Today’s article is another installment in Brother P.’s column, “Lessons From the Nursing Home.”
When working in the nursing home, I often hear the clinical staff complain about particular patients, and over the years I’ve noticed a few themes reoccur. One such complaint is regarding the patient with chronic respiratory (COPD) problems. Staff members complain that patients with difficulty breathing can be very rude with short, snappy answers, and they do not want to do anything.
My job is often trying to walk with these people, and in doing so, I have noticed the traits that the staff complain about. Often the guy with COPD sits up then spends five minutes breathing, then stands up, and then spends five more minutes trying to catch his breath. Sometimes I ask him a question, and he does not have enough air to respond.
This reminds me of the scenario where I am running on a treadmill in the gym in the morning, and some friend leans up against the treadmill and starts to ask a question like, “How are the wife and kids?”, obviously not noticing that I am too fat to be running at that speed, and I cannot respond with a real answer. But, in an effort to be friendly, I blurt out, “FINE!”
Now, I do not intend to be rude, but I do not have the aerobic capacity to hold a full-on conversation, and in an effort to survive, I come up with a short, one-word answer that hopefully doesn’t engender any further questioning!
Because of these encounters, I have a little empathy for the person with COPD.
Please understand me when I say that I cannot even comprehend the situation where a person is fighting for breath for years on end. But I can at least understand that he may not be trying to be rude when he says “NO!” when I ask him if he wants to walk.
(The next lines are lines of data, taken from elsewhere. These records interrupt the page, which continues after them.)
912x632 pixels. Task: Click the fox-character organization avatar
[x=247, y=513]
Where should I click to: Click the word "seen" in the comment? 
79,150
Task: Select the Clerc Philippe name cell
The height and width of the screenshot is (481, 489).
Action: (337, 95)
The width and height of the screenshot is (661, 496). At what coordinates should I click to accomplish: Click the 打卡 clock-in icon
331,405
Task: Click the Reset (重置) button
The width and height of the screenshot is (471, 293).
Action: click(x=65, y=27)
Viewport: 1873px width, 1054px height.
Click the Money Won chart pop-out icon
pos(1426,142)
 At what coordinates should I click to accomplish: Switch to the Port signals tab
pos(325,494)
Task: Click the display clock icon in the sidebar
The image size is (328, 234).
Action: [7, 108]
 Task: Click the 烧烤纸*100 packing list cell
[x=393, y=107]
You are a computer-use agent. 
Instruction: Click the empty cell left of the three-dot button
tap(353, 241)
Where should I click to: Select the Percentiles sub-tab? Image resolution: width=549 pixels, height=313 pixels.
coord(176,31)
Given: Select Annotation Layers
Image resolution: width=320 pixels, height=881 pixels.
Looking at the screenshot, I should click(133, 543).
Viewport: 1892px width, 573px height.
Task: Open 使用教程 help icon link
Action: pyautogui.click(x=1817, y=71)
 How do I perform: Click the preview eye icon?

He may be just trying to survive.
I wonder if I can take this concept to church?
Maybe when someone has a difference with me — maybe they even seem a little rude or stuck up, or they seem too shy or too outgoing, or too afraid to testify, or they testify too much, or whatever it is that we like to complain about — just maybe I could stop talking about them and start trying to see things from their perspective. Is it possible that in just getting to the service they are running as fast as they can? Maybe not, but I won’t know until I quit leaning on their treadmill and start seeing things from their perspective.
This article has undergone ministry review and approval.
Very good reminder to make sure we see life from another perspective. My mom always used to say, “Walk a mile in my shoes.” Really great blog!
Oh yes…when I get that way, it’s ALWAYS bc im tired, cranky, irritable…forgetting whose I am, who called me and whose house it is…wearing that worldly garment definite cause of amnesia as it attempts to suffocate the Spirit abiding within in me…Thank God, He is quick to remind me…His forgiveness humbles me, then, as always, He opens the floodgates of His Loving Holy Spirit…terrfic blog…divinely inspired….thanks, brother…truly blessed me…
Amen Sister! I am right there with you.